Qualche settimana fa, in occasione del nostro anniversario, il mio compagno ha organizzato per me una crociera a sorpresa. Era la prima della mia vita, e l’abbiamo trascorsa lungo il Mediterraneo, toccando le coste italiane, croate, montenegrine e greche. Un’esperienza unica nel suo genere, che soprattutto negli ultimi giorni trascorsi fra Corfù e Zacinto, nelle isole ioniche, mi ha fatta sentire in un mondo a sé stante.

Anzi, per la precisione, la sensazione è stata «quella di essere ospite di un frammento ma anche di un intero.
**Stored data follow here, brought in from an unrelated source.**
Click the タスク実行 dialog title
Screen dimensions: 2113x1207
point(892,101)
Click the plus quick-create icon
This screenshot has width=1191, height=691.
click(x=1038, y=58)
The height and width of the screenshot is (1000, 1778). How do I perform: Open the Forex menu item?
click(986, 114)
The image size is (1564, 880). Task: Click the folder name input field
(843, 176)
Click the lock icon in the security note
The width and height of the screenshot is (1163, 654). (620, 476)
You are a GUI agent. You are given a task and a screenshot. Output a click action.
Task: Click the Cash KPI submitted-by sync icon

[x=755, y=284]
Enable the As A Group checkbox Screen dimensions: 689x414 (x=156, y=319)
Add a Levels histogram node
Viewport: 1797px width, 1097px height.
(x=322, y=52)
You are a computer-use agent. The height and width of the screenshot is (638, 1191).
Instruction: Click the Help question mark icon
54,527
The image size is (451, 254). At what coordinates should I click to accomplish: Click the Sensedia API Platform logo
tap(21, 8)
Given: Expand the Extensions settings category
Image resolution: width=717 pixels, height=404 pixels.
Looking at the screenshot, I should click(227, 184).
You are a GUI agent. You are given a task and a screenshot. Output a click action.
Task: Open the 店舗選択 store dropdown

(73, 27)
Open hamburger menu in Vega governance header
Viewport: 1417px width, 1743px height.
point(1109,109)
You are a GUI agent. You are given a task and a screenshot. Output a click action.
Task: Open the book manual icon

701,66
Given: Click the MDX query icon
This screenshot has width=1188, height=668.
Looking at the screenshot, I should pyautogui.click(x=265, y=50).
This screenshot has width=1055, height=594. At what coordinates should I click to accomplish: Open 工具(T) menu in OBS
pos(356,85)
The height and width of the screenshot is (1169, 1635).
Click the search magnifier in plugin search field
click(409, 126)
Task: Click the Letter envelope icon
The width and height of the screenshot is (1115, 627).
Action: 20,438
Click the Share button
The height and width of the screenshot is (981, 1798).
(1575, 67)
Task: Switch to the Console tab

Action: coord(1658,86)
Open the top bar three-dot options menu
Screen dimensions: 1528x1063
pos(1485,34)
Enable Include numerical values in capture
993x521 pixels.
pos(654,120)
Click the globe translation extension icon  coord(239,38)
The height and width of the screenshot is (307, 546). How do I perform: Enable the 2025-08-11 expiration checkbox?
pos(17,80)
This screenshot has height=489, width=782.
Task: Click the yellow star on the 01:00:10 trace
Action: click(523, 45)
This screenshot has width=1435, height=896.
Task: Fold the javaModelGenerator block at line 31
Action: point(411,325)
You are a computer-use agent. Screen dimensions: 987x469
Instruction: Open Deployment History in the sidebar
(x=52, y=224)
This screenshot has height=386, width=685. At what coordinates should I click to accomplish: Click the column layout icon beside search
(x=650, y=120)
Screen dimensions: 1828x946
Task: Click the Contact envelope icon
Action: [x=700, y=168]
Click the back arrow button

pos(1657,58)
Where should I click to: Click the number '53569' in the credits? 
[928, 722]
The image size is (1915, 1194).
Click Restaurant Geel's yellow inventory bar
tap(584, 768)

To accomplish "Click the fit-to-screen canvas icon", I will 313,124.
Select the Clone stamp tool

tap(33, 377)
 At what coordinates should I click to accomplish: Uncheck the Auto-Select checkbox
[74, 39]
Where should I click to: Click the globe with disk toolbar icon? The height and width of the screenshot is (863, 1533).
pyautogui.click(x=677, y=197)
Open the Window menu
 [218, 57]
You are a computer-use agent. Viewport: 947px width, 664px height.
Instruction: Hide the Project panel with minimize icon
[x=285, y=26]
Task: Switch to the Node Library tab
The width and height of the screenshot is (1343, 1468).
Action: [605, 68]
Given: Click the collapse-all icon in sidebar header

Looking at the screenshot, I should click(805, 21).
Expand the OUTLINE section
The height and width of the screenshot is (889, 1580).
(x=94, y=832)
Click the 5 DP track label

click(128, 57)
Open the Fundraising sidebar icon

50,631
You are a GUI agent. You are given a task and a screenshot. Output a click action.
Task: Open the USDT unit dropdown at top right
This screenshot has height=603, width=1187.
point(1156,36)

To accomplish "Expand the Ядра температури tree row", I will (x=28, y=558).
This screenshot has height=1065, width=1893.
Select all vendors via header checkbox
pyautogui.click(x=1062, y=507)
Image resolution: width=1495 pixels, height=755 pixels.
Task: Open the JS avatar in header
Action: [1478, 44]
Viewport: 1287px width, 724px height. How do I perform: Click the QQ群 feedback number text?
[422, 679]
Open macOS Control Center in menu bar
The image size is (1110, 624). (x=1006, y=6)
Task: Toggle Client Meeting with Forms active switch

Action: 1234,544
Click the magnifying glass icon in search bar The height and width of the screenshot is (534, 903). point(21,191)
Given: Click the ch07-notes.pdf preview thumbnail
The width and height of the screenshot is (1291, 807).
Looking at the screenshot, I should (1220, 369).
Una comunità più piccola all’interno di una comunità più ampia». Una presa di coscienza a cui, pur avendo io origini siciliane, non ero mai arrivata in precedenza. Forse perché la gente del posto continuava a parlare di sé come di un microcosmo a parte, sempre distinto dalla mainland, o perché i confini naturali erano così netti ed evidenti da far sembrare l’arcipelago «distaccato dal continente», anche se allo stesso tempo nei secoli «le sue isole sono state luogo di scambio, incontro, commistione».

E, se vi state chiedendo da chi abbia preso in prestito queste osservazioni, vi stupirà forse scoprire che si tratta di una riflessione firmata Francesca Scotti riferita non al mondo ellenico, bensì a quello nipponico. Shimaguni. Atlante narrato delle isole del Giappone, si chiama così il volume che ha pubblicato di recente per Bompiani, con le delicate e immersive illustrazioni di Uragami Kazuhisa, e dal momento stesso in cui ho sbirciato l’introduzione ho capito che era un testo con tanto da dirmi, specialmente ora che per via di una curiosa coincidenza avevo vissuto sulla mia pelle delle impressioni tanto simili a quelle che l’autrice dedicata al Giappone.

Certo, nel mio caso si è trattato di un episodio durato pochi giorni e approfondito solo in parte, mentre in Shimaguni l’idea è quella di sviscerare l’essenza di queste isole facendosi guidare da spiriti che possiamo chiamare per nome, e identificare in Natura, Devozione, Battaglia, Assenza e Tradizione. Cosicché, forse è perfino superfluo dirlo, il viaggio in compagnia di Francesca Scotti è stato più lungo, più denso, più sorprendente.

Magari non assaporato in prima persona, d’accordo, e però sempre pronto a straripare dalle pagine e ad abbracciarmi con la sua tridimensionalità, con i suoi odori, con i suoi canti antichissimi, con le sue contraddizioni. Mi ha restituito l’ebbrezza di scoprire il mondo da vicino, avvicinandosi gradualmente alla costa per spiarne le curve, gli spigoli, i sottili cambiamenti, con l’intento finale di appoggiare il piede sulla terraferma e sapere che il bello deve ancora cominciare.

E ci è riuscita – questo è interessante da segnalare – con un approccio molto poetico e pragmatico al tempo stesso, che non rinuncia alla veridicità e al dettaglio mentre intanto ci trasporta fra impressioni, ricordi, domande. Un po’ come se fossimo saliti anche noi su una nave e, senza accorgersene, avessimo preso il largo, cullati non dalle onde ma dalle parole, non (solo) dalla geografia ma dall’alchimia di luoghi e culture, di segni e simboli, in un mare di storie e di desideri che intrecciano la dimensione individuale con quella collettiva.

Perché il mare – tanto del Giappone come della Grecia, tanto dei posti più vicini a noi quanto di quelli più remoti – resta una presenza «che avvolge, abbraccia, forse in alcuni casi fin troppo stretto, ma che può anche portare lontano. Mare come confine, mare come luogo. Mare come isolamento, mare come contatto e apertura al mondo». Tant’è che, ci spiegava la nostra guida in Montenegro, la gente che vive negli isolotti a nord del Paese è solita dire che, se con un dito tocchi il mare, stai toccando d’un tratto tutta la Terra.